Examination of the periaqueductal gray as a site for controlling arterial pressure in the conscious spontaneously hypertensive rat.

Abstract

Our understanding of central nervous system regulation of the set-point of arterial pressure remains incomplete, especially in conditions of hypertension. The ventrolateral periaqueductal gray (vlPAG) is of particular interest given that its acute activation induces hypotension and sympatho-inhibition in anaesthetised, normotensive animals, and recent preliminary studies have shown that vlPAG stimulation can reduce blood pressure in refractory hypertensive patients. To assist our mechanistic understanding, we investigated whether electrical stimulation of the vlPAG had depressor actions in a model of neurogenic hypertension, the spontaneously hypertensive (SH) rat. We found that electrical stimulation of the lateral and vlPAG (2-6V, 20-40Hz, 0.18-0.2ms pulse width) decreased arterial pressure (-19±4mmHg, n=8) and heart rate (median-18bpm) in anaesthetised SH rats. In contrast, in conscious freely-moving SH rats fitted with blood pressure telemetry, stimulation of this same region produced failed to evoked a hypotensive response (n=13; either no change, n=9; or an increase in arterial pressure of 23±4mmHg, n=4).

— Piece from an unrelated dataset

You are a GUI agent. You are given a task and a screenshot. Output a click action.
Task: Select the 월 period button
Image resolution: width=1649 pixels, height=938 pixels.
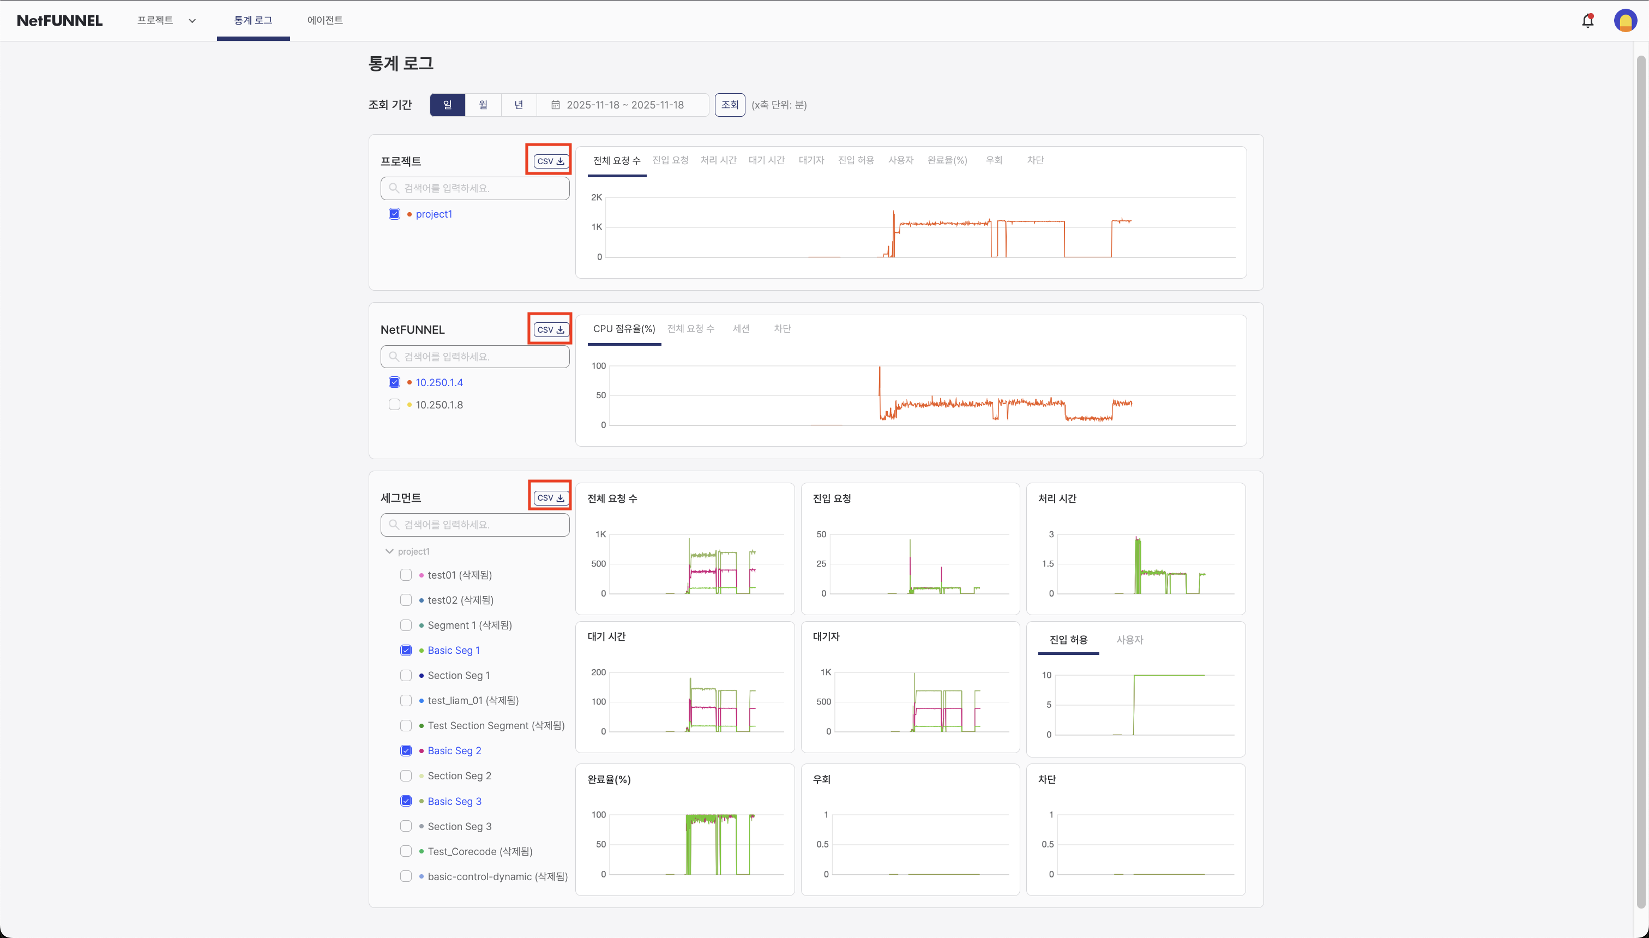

The hypotensive action of the vlPAG observed in anaesthetised animals has been attributed to inhibition of pre-sympathetic neurones originating in the rostral ventrolateral medulla. We therefore used an un-anaesthetised, decerebrate SH rat preparation to investigate whether activation of vlPAG neurons produced sympatho-inhibition that might be below the threshold at which a peripheral vascular response could be observed. Only sympatho-excitatory responses to electrical and excitatory amino acid microinjections were observed, and these were evoked from both the dorsal and ventral PAG; no responses were evoked from the vlPAG. We conclude that the vlPAG is not a reliable antihypertensive locus in the awake SH rat. We discuss the potential importance of the state-dependency of the hypotensive response that can be evoked from the vlPAG, which has important implications for translating to humans.